Imperfect People

A dysfunctional family wins our hearts in Catherine Newman's "Wreck."

· 3 min read
Imperfect People

Wreck
by Catherine Newman
Harper

In literary novels, you tend to confront a lot more dysfunctional families than happy ones.

The primary reason for this is simple: The engine of story is conflict. If familial relationships are healthy, and characters are largely content, then what’s to keep us turning the pages?

Catherine Newman’s newest novel, “Wreck,” implicitly makes a strong case for this answer: a smart, witty authorial voice, paired with personal conundrums related to both morality and mortality.
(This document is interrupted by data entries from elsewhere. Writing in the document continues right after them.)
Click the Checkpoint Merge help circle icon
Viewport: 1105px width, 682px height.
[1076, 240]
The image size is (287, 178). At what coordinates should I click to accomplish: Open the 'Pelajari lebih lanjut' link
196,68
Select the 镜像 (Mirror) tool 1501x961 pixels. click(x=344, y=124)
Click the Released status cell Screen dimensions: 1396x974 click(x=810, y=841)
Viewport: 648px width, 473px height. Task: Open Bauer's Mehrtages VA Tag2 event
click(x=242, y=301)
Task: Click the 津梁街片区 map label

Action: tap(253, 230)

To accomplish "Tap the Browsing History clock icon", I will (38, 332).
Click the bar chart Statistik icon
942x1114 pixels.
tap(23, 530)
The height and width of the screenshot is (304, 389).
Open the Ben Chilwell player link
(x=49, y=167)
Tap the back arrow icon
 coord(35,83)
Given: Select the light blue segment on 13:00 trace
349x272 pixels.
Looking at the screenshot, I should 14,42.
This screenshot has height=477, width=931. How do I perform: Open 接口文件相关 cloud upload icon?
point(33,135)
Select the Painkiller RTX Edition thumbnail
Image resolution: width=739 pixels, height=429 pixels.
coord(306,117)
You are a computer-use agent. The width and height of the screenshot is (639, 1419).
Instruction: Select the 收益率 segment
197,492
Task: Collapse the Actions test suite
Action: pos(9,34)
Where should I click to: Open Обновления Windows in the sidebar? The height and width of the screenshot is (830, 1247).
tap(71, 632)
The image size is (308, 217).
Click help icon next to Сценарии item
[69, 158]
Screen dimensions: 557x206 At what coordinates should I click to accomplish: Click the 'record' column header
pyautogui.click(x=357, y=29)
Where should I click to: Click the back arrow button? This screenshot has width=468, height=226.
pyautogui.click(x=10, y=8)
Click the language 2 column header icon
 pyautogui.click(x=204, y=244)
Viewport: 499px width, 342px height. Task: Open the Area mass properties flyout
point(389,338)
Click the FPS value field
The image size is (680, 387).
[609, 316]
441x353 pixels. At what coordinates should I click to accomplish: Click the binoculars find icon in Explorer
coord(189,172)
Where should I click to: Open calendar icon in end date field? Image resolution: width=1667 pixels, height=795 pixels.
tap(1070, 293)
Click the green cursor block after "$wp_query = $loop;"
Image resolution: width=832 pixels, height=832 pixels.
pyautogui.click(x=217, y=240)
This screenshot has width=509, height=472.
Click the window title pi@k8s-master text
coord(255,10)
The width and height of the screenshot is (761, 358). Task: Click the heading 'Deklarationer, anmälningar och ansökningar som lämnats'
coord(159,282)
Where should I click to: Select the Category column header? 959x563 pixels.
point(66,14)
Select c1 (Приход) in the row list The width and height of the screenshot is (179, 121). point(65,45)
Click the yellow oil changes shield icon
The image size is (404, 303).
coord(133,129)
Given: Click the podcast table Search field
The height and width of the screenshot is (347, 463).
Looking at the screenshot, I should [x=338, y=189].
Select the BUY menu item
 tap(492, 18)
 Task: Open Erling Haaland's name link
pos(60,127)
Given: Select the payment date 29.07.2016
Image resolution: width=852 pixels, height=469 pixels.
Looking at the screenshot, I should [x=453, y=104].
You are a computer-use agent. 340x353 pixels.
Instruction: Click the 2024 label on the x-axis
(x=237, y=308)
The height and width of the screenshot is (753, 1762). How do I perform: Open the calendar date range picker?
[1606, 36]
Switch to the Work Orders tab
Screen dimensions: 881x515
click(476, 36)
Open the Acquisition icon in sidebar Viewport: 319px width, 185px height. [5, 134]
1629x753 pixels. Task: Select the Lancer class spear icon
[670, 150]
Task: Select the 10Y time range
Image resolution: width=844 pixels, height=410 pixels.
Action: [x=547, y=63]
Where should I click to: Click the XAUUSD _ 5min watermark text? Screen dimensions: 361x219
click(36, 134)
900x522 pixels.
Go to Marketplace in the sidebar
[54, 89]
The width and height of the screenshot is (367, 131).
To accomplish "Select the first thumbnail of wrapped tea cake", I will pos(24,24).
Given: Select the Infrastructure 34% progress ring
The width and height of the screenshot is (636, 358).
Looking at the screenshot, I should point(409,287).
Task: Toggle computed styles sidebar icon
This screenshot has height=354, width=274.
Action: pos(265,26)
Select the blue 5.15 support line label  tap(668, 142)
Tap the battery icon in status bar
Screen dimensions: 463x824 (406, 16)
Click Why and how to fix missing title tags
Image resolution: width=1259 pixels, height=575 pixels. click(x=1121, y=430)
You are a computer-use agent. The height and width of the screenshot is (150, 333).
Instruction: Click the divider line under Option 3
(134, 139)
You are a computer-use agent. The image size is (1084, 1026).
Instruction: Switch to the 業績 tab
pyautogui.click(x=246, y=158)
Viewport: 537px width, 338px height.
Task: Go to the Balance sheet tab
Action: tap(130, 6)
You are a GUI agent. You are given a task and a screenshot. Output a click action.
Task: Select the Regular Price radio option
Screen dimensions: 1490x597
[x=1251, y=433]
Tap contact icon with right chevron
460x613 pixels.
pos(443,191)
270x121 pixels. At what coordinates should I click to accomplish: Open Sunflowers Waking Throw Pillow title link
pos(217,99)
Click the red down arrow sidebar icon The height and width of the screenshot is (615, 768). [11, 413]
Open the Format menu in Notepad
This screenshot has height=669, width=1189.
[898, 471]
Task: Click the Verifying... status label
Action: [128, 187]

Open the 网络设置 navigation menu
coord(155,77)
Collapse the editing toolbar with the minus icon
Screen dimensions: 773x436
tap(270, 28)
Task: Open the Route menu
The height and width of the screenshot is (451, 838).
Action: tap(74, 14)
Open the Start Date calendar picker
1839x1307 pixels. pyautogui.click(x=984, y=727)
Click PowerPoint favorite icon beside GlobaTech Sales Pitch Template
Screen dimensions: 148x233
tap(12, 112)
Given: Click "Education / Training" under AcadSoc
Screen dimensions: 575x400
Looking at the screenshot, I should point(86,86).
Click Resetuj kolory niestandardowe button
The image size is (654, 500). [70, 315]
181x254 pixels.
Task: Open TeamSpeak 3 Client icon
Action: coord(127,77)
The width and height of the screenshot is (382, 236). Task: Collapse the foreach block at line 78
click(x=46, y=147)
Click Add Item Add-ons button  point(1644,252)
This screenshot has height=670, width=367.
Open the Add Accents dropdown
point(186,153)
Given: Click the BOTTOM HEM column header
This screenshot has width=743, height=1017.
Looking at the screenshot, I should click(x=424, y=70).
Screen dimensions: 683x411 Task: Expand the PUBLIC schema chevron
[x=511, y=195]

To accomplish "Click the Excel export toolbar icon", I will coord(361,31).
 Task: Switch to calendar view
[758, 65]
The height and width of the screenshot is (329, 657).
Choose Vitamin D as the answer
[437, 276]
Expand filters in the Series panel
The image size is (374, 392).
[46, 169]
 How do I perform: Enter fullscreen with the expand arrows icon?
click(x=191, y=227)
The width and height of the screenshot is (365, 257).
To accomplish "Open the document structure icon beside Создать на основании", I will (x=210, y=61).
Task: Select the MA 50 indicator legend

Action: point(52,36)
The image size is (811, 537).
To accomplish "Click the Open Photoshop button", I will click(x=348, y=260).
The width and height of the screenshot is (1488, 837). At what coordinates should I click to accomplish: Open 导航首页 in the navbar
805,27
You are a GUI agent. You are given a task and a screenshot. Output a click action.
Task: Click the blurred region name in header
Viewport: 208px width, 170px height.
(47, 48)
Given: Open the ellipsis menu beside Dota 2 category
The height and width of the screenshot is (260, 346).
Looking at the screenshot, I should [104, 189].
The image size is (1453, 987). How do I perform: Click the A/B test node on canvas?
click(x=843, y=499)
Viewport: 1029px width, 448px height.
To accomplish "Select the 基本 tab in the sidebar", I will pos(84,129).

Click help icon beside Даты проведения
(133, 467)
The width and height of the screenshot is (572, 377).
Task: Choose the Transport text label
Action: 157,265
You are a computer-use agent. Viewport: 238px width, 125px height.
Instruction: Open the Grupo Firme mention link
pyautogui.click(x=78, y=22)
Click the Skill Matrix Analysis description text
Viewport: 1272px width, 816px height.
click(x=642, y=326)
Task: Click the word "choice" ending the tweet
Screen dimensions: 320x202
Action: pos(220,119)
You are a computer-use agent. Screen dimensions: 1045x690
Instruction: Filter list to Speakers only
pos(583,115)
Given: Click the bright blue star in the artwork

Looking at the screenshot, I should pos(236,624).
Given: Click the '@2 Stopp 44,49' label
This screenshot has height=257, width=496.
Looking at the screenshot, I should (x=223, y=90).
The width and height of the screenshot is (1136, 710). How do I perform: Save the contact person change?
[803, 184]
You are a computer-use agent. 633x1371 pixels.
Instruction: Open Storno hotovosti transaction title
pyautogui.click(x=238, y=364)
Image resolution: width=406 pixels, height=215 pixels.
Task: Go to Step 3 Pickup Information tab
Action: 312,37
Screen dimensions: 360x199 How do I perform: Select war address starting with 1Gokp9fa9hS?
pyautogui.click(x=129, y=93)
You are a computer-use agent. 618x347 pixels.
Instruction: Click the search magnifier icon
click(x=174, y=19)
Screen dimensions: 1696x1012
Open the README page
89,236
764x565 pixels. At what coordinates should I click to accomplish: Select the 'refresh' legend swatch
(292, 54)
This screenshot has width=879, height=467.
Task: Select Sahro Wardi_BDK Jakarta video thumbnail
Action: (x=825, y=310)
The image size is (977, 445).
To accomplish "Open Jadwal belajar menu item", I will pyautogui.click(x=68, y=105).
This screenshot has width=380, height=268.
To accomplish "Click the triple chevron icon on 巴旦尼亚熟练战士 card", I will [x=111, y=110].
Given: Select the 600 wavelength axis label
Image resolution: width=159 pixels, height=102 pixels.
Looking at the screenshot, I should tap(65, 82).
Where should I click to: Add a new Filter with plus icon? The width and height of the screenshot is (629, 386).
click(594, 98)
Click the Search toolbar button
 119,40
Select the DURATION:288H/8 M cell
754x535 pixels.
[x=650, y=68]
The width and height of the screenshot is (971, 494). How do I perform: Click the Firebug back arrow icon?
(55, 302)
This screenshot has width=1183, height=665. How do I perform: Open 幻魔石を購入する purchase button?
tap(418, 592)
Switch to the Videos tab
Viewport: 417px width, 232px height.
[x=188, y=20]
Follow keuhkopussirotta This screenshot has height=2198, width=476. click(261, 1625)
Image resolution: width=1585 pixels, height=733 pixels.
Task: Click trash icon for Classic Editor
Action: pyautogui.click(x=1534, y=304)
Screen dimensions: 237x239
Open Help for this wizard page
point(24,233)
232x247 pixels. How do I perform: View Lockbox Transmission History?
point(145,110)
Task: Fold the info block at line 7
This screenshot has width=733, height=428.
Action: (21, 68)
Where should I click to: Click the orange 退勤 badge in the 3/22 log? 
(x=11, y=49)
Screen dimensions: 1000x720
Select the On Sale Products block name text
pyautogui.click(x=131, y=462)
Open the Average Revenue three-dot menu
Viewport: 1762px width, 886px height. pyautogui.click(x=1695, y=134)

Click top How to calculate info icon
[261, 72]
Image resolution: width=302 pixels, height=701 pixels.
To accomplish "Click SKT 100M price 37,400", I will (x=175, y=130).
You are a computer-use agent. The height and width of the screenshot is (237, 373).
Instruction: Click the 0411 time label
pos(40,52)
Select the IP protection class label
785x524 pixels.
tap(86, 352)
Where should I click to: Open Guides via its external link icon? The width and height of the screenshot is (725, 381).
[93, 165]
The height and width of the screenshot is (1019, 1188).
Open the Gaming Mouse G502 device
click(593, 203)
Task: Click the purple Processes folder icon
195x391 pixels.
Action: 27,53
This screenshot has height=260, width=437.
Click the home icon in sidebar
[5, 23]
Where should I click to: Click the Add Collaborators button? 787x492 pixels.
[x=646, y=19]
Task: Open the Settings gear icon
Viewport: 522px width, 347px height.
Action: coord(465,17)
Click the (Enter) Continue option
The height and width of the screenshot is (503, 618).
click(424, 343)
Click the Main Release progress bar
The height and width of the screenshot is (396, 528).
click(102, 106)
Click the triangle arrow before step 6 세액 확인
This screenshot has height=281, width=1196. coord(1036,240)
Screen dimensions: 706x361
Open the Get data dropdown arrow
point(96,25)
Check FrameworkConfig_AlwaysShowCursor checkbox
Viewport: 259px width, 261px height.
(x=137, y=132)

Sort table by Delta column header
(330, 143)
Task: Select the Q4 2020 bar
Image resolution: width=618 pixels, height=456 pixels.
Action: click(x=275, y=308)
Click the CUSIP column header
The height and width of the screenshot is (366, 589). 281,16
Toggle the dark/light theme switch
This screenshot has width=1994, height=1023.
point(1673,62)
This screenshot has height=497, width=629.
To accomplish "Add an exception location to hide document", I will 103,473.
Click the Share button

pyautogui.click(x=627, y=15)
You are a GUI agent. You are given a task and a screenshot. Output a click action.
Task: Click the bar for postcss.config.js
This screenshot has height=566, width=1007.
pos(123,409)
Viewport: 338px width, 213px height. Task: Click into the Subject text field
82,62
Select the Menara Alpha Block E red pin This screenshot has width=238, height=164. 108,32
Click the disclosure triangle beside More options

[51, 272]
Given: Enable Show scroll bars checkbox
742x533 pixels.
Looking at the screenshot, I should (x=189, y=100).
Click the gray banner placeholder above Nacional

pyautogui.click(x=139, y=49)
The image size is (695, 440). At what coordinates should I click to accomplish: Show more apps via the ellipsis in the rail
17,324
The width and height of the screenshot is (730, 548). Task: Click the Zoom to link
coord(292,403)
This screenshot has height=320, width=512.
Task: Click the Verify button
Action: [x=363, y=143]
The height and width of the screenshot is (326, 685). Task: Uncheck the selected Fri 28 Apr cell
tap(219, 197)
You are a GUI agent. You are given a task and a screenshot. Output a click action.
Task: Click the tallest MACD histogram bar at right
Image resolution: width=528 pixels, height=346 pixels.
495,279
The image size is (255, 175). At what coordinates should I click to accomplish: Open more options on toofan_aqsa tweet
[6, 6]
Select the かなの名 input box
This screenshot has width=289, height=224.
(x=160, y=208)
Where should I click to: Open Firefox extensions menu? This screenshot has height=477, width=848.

Fans of Newman’s previous novel “Sandwich” – a critical darling included in many “best of the year” lists in 2024 – will rejoice in knowing that loving, sassy matriarch Rocky (along with her equally funny husband Nick and grown daughter Willa) is back in “Wreck,” this time contending with an ever-worsening skin rash that doctors can’t explain, and obsessing about a tragic accident that took a local young man’s life.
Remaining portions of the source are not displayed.